Legislation to reauthorize the Federal Aviation Administration saw significant action last week in both chambers of Congress, but it faces several tests before it can be enacted.
The Senate Finance Committee approved a draft measure Sept. 21 that would raise some jet fuel taxes and fees for international flights to help pay for modernizing the nation's air traffic control system. The draft will eventually be merged with a larger measure (S 1300) to reauthorize the FAA.
There is broad agreement that the air traffic control system needs new revenues to pay for needed modernizations, but there are simmering disagreements about who should pay for those upgrades.
The House passed its own version of the FAA bill -- including an aviation tax package -- on Sept. 20. The White House has threatened to veto the measure (HR 2881), saying it would not do enough to tie funding to actual costs of operating the system.
It is unclear when the full Senate will take up its companion measure, which the Commerce, Science and Transportation Committee approved May 16.
In the meantime, the clock is ticking: The FAA's current authorization (PL 108-176) expires Sept. 30.
Given the complexity of the FAA legislation, Congress almost certainly will have to extend current law to buy time for negotiations on a final bill.
"I would prefer to extend it 90 days as part of a continuing resolution, but we'll see what happens with that," said Sen. John D. Rockefeller IV, D-W.Va., who sits on both the Finance and Commerce committees.
The Finance panel approved the tax draft, 13-0, on Sept. 21. It would reauthorize through fiscal 2011 the FAA's revenue system, which relies primarily on fuel and ticket taxes.
Lawmakers have been struggling this year with who should pay for much-needed improvements to the air traffic control system, which is under increasing strain from rising numbers of flights.
The commercial airlines and the general aviation industry of private planes have been locked in a pitched battle over who pays less and imposes the greater burden on the system.
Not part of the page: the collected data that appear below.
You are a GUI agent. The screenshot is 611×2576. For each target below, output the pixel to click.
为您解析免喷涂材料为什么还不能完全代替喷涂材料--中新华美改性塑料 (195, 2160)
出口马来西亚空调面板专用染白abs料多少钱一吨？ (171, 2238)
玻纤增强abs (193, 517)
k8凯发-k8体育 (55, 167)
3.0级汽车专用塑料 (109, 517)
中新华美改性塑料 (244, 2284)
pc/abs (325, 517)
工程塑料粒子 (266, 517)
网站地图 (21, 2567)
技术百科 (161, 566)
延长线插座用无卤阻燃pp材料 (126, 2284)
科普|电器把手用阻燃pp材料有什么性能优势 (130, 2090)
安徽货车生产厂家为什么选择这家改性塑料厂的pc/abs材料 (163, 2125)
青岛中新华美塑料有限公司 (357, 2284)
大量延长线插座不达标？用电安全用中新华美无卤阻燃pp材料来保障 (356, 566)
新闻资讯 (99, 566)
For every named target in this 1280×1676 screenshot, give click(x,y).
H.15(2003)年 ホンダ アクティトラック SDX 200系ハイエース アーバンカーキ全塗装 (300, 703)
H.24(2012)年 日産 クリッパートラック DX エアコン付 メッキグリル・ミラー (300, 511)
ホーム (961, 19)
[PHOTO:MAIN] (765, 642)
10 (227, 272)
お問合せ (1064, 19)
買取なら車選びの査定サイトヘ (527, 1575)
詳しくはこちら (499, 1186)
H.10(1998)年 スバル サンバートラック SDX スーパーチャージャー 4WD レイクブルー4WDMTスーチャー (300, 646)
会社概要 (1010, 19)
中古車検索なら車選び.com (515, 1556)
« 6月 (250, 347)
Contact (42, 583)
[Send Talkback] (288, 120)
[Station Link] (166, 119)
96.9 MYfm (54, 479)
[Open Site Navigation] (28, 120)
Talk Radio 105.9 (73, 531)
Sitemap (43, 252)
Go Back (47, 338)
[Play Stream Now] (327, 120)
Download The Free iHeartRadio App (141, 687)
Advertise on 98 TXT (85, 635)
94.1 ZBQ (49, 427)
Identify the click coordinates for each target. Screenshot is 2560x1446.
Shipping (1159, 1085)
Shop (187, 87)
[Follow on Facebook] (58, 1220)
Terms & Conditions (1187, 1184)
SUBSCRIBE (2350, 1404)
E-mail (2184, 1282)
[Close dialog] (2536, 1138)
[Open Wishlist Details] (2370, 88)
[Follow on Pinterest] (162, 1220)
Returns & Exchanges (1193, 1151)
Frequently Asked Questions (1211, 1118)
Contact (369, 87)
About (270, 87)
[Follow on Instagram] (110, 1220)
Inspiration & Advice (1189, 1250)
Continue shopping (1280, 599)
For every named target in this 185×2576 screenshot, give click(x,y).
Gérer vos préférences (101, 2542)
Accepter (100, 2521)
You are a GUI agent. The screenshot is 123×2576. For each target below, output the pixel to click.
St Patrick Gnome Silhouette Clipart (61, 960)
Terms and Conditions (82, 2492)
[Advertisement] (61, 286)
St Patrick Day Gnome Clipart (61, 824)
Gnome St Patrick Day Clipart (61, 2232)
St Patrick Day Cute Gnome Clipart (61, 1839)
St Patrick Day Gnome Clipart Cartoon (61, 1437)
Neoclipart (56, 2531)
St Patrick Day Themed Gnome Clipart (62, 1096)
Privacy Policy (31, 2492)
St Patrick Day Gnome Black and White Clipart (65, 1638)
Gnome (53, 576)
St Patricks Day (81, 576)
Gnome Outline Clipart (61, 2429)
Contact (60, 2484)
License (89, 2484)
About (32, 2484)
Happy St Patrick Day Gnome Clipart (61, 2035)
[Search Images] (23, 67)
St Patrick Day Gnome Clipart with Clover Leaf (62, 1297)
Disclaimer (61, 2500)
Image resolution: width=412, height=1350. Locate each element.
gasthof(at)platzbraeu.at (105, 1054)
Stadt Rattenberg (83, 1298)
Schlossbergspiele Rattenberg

Like the reauthorization bill the House passed Sept. 20 by a vote of 267-151, the Senate Finance draft would raise the tax on general aviation fuel to 36 cents per gallon, from 21.8 cents.
But the Senate bill also would classify aircraft owned by multiple parties (called "fractionals") as general aviation for the purposes of jet fuel taxation, repeal the ticket tax these types of planes are subject to, and impose a $58-per-flight departure tax on them.
Additionally, it would increase the international departure and arrival tax from $15.10 per flight to $16.65, and index it for inflation.
Rockefeller, who helped write the larger reauthorization bill, criticized the tax draft for not raising taxes enough on general aviation, a section of the industry he believes uses more air traffic control resources than it pays for. He argued that taxpayers foot most of the burden of the system, in part through taxes on the price of a ticket.
"For too long, the high-end corporate general aviation industry has gotten a free ride," Rockefeller said. He introduced an amendment that would have raised the fuel tax on general aviation to 56 cents per gallon, as well as expanding a tax exemption for rural airports. It was defeated by voice vote.
The committee adopted by voice vote a manager's amendment that included language preventing airlines from presenting fuel surcharges as government-imposed taxes in some advertising, requiring that new accruals in air carrier pension plans be funded, and creating a new tax credit for transportation infrastructure projects around Ground Zero in New York City.
The Senate measure also would add about $3.4 billion from the general treasury to shore up the depleted Highway Trust Fund.
It would offset that loss of general revenues by temporarily prohibiting trust fund money from being used for non-highway purposes; suspending tax credits for certain kinds of fuels; cracking down on fuel fraud; raising the penalty tax on oil spills; and moving back by one year, to March 20, 2002, the effective date of a law (PL 108-357) that bars "corporate inversions," a restructuring whereby a group of companies avoid paying U.S. income taxes by setting up their parent corporation in tax-haven countries.
The Finance markup had been delayed because of a tiff over railroad funding.
Soon after the panel met Sept. 20, an unnamed senator invoked a Senate rule preventing committees from meeting after the chamber has been in session for two hours. The rule is typically waived each day by unanimous consent.
The rule was invoked when it became clear that Sen. Trent Lott, R-Miss., planned to offer an amendment that would authorize some $2.7 billion in bonding authority through 2010 for intercity passenger rail.
The rail bonding amendment was adopted Sept. 21 by voice vote. John Kerry, D-Mass., offered it because Lott was out of town giving a speech with former Senate Democratic leader Tom Daschle of South Dakota (1987-2005).